Exercise description> Would you output the entries below only from the line containing "469x312 pixels. At" through the line containing "Open the 구분", exactly as they stand and with both ends included?

Task material>
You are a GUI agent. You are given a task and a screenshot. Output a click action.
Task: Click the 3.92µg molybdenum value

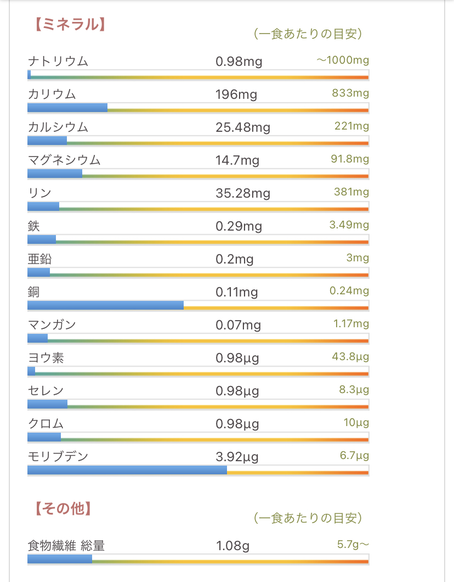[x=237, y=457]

* * *

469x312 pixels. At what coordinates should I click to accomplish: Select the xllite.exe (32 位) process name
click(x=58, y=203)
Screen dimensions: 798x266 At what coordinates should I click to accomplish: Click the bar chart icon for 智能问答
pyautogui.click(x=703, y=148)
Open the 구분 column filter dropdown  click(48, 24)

--

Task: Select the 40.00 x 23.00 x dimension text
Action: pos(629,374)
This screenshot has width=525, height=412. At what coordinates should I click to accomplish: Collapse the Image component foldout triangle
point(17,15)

Result of this exercise>
469x312 pixels. At what coordinates should I click to accomplish: Select the xllite.exe (32 位) process name
click(x=58, y=203)
Screen dimensions: 798x266 At what coordinates should I click to accomplish: Click the bar chart icon for 智能问答
pyautogui.click(x=703, y=148)
Open the 구분 column filter dropdown  click(48, 24)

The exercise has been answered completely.